I’ll also bet my bottom dollar that Ball didn’t see much, if any, of Leenaert's ideological “crazy vegan” stereotype when he observed vegans handing out Vegan Outreach literature. Better not mention Vegan Outreach too much though. Ball implies that he regrets ever using that obscene, horrible, word “vegan” in the group’s title. Not good, money-wise, for one. We all knew Vegan Outreach had hit the buffers when co-founder Jack Norris got married to a PeTA activist at a KFC restaurant, celebrating with KFC’s vegetarian sandwiches.
Bizarrely, Ball then seems to care that the rude and outrageous “celebrity chef” Anthony Bourbain regards vegans as terrorists.

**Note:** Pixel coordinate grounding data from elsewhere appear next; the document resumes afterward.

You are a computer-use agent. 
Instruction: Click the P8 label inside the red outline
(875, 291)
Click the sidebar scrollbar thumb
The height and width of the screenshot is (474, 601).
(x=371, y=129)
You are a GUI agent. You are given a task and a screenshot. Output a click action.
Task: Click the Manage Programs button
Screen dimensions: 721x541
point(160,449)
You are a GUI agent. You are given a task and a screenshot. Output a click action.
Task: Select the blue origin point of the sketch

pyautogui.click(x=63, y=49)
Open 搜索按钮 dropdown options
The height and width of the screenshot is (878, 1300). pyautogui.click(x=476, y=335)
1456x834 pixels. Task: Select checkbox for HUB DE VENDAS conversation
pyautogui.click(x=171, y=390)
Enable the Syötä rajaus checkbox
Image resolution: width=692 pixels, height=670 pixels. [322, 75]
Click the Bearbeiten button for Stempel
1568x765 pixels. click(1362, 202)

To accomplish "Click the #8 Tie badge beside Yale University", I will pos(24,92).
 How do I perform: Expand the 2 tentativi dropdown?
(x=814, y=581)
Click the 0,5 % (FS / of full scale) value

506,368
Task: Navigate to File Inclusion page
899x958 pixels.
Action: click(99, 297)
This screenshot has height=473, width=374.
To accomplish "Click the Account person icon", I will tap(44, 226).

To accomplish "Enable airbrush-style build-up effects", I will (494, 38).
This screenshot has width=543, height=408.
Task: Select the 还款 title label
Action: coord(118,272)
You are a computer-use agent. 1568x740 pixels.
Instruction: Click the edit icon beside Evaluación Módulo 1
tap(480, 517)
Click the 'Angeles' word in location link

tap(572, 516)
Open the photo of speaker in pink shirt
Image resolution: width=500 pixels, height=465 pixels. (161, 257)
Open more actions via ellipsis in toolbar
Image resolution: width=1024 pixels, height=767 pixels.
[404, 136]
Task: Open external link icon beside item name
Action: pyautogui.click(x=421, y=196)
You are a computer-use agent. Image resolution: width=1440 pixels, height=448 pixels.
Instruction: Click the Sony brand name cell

Are we supposed to care anything about what this person thinks of vegans?
Are we somehow to shape our message to cater for a person like this? [This is from that great font of knowledge, Wikipedia, so may not be totally accurate]…
- Bourdain has a public persona that has been characterized by Gothamist as "culinary bad boy". Because of his liberal use of profanity and sexual references in his television show No Reservations, the network has placed viewer discretion advisories on each segment of each episode.
- Known for consuming exotic local speciality dishes, Bourdain has "eaten sheep testicles in Morocco, ant eggs in Puebla, Mexico, a raw seal eyeball as part of a traditional Inuit seal hunt, and an entire cobra—beating heart, blood, bile, and meat—in Vietnam," reported the Daily Freeman in 2010. According to Bourdain, the most disgusting thing he has ever eaten is a Chicken McNugget, though he has also declared that the unwashed warthog rectum he ate in Namibia and the fermented shark he ate in Iceland are among "the worst meals of [his] life."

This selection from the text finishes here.